Don’t you just love the way ice cold coke burns the back of your throat? I’m taking a break from this brain-frying revision, I’ve eaten half a tub of honey greek yoghurt, had four glasses of coke, half a pack of share-pouch m&ms and I’m ready to go.
So. When I was younger, I used to dream about having a big, extravagant wedding, bigger and better than any of the ones I had already been to.
No, that’s a lie. When I was younger I didn’t care about marriage. I didn’t care whether I found someone to marry or not. I definitely didn’t care about a wedding and I never spared a single thought for it; Asians do it big and weddings just gave me headaches – most of the time I didn’t even know who’s wedding I was at and I never understood why I was there (except for the food, which doesn’t really make up for spending £100 on an outfit). It was always family, and I had known most of the people there except the bride and groom. How? I know not.
But once I hit adolescence and the prospect of marriage became a very real thing, my thoughts started to wander. What if Imma let you finish, but I could have the best wedding of all time? What if it was the kind of wedding that EVERYONE would be talking about for years to come? What if there was Nandos or a kebab station? What if the best day of my life was truly the best day of my life in each corner of a massive hall or in each grain of sand that my guests would be flown out to dance on? Before I knew it, I was sighing in the face of those Berta bridal dresses, listening to a playlist I made up and knowing exactly when each song was going to be played, ensuring my guests can stuff their faces without the domineering presence of a cameraman zooming into their face. And no, there wouldn’t be daal hanging off their chin either.
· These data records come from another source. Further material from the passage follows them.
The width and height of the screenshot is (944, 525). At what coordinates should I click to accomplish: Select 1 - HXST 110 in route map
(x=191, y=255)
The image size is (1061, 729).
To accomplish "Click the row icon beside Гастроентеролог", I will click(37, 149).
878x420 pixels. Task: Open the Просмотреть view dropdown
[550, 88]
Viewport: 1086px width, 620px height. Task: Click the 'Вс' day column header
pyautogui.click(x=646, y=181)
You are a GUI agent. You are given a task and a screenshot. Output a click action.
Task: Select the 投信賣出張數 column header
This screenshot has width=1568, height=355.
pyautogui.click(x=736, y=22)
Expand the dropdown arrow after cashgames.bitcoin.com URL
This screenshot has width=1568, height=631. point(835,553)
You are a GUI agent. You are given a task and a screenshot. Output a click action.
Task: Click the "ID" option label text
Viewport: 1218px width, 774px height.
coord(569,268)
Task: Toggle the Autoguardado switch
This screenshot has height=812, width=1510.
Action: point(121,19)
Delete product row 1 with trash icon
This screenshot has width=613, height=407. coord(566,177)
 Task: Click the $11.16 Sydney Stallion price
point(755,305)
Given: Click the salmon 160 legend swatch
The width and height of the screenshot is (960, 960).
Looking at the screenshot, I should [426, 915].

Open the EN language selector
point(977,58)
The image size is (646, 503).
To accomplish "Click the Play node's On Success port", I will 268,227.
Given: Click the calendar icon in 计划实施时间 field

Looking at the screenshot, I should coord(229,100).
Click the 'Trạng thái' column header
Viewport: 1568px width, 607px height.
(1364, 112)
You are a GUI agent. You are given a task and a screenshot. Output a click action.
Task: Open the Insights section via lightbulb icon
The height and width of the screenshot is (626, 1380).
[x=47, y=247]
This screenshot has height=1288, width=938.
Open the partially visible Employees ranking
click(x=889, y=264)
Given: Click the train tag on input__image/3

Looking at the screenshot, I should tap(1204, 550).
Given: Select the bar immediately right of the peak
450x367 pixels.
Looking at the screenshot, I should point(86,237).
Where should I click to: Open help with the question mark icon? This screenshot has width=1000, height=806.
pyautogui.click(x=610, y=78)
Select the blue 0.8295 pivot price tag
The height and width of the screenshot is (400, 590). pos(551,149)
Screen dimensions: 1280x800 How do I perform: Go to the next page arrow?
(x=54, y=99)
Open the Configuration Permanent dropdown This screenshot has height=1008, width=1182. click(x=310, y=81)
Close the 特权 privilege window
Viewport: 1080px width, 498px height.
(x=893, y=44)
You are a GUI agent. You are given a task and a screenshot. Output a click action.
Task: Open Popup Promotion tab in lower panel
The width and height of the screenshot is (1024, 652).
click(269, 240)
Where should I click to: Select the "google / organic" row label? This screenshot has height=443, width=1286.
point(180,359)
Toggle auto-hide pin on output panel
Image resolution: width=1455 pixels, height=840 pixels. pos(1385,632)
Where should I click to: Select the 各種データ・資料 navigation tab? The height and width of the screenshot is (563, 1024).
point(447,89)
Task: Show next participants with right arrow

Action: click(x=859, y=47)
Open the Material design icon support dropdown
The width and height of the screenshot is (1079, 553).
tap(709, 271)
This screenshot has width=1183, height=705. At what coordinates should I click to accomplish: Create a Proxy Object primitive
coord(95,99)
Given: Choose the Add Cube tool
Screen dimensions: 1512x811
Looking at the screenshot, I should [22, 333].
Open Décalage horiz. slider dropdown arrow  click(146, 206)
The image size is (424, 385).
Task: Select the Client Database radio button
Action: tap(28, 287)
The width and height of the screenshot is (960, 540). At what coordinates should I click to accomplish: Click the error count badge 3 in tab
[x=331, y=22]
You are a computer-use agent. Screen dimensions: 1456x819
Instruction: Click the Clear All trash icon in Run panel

But then I got a little older, and now I couldn’t be further from those thoughts. A wedding is just a celebration, and that shouldn’t take away from what the celebration is for; a marriage. I don’t care for a huge, expensive wedding for hundreds of people, the majority of whom I’ll probably never see again for the rest of my life. Sure, a marriage should be celebrated, and it’s a beautiful thing that many people should know of. But the wedding isn’t what I want, it’s what comes after it; a marriage is a blessing, and the wedding should be treated as such. I feel like so many people, women in particular, are more focused on having an amazing wedding than focusing on the person they are, and the person they’ll be marrying. I feel like more preparation is being put into this wedding day than it is for the lifetime following it; you may argue that you will begin after it, but how can you begin a marriage with the wrong mindset? You want your spouse for a few decades or eternity? When your wedding ends, your married life begins – is that not way more exciting? I also know of many women who say “I want to marry someone who is more religious than me.” Just a heads up, that “religious” person is probably not looking for someone who isn’t already “religious” – step your own game up first. But that’s another rant altogether.
Basically, BE EXCITED FOR YOUR WEDDING! But don’t make it the most important part of your marriage. I don’t care for having the biggest wedding the family has ever seen; a marriage is not measured in how big the venue is. As I think about it now, I’m amazed at how anybody can choose to delay it simply because they want their wedding to be the best. No other reason, just that. Perhaps priorities need to be considered; from time to time I still listen to that wedding playlist and I wanna look bomb…but when I think of my wedding ‘day’ now, the only thing I long for is taking off my heels at the end and going to a drive thru for a burger(? permission??).
For those with arranged marriages, I understand that the delay and the prep is all necessary because you don’t know the person well enough to long for the marriage. But as I sit here now, an exam looming over my head and various sources of stress eating away at everything that is unnecessary, I’m left with only what is important. I long for what every little girl dreams about, and that is the end of her wedding day.
Note: I’m not saying MARRIAGE BEFORE ANYTHING. I’m saying marriage before wedding. If you’re madly in love already then yes, marriage before anything… But if you are single, personal improvement, including education, should come long before you begin thinking about marriage.